## What to do
Extract each line in the data below that contains the word "Click". Case counts.

## Source records
+++

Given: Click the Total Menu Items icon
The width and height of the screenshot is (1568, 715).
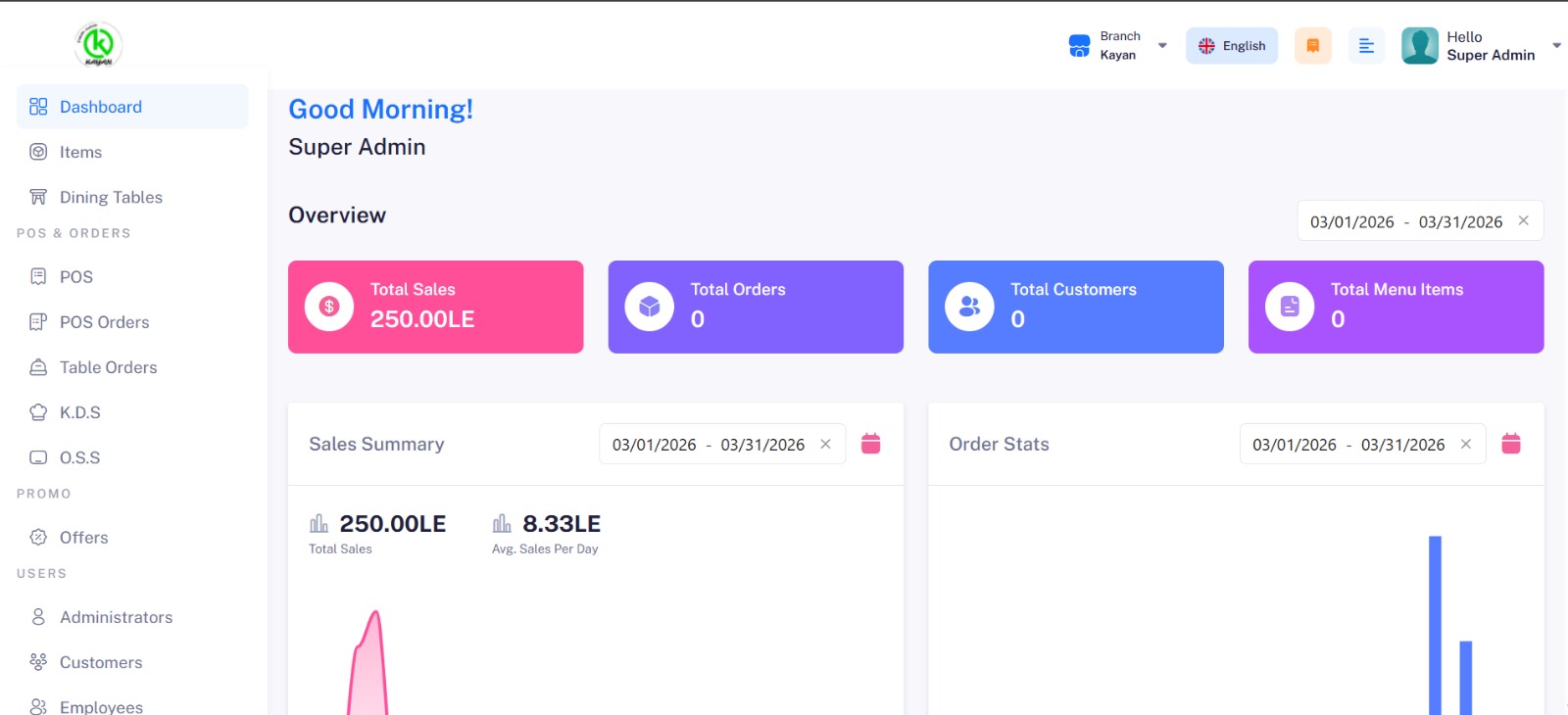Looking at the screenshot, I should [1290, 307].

+++

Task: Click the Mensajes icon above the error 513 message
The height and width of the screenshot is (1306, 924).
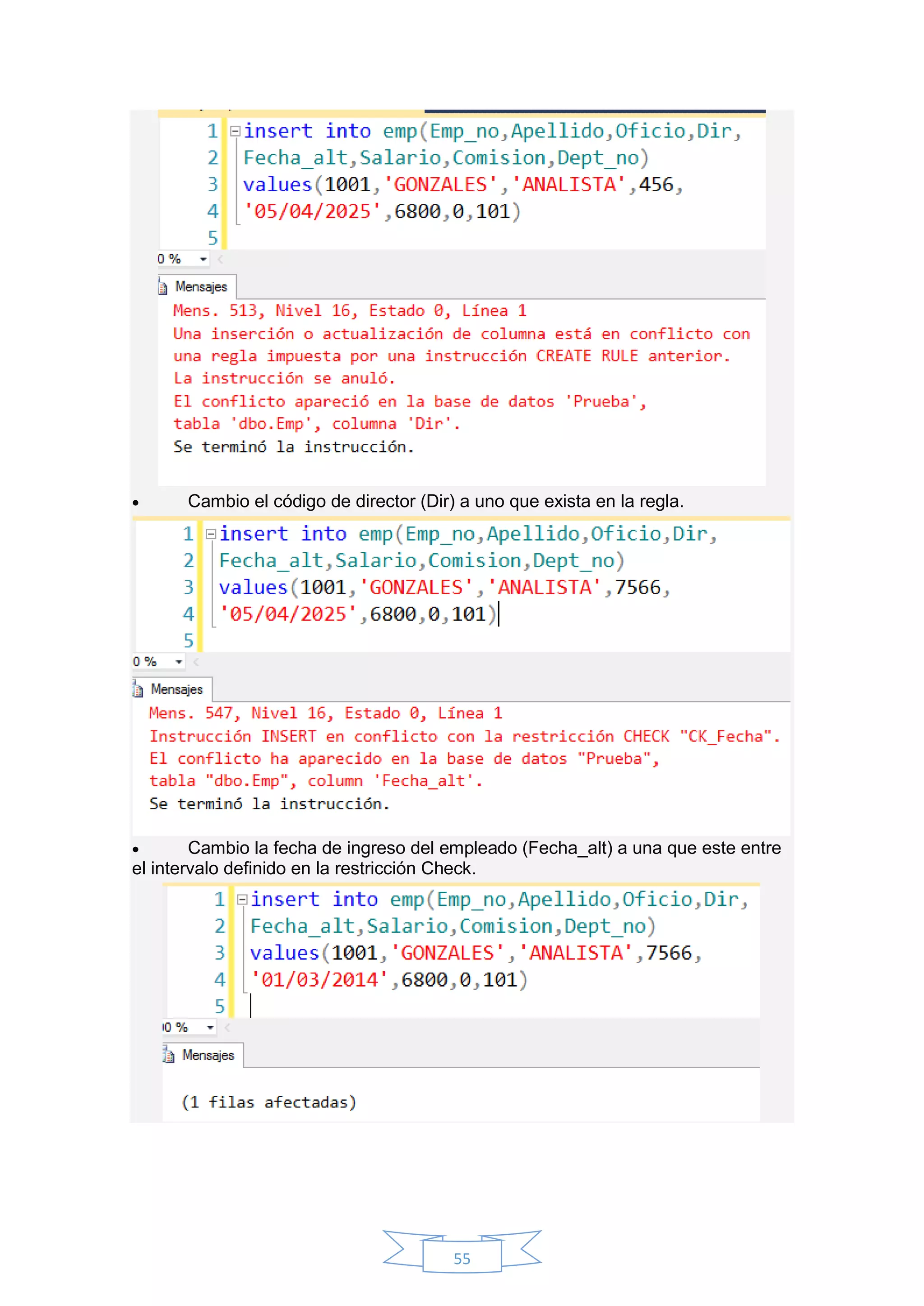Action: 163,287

+++

## Output of the task
Given: Click the Total Menu Items icon
Task: Click the Mensajes icon above the error 513 message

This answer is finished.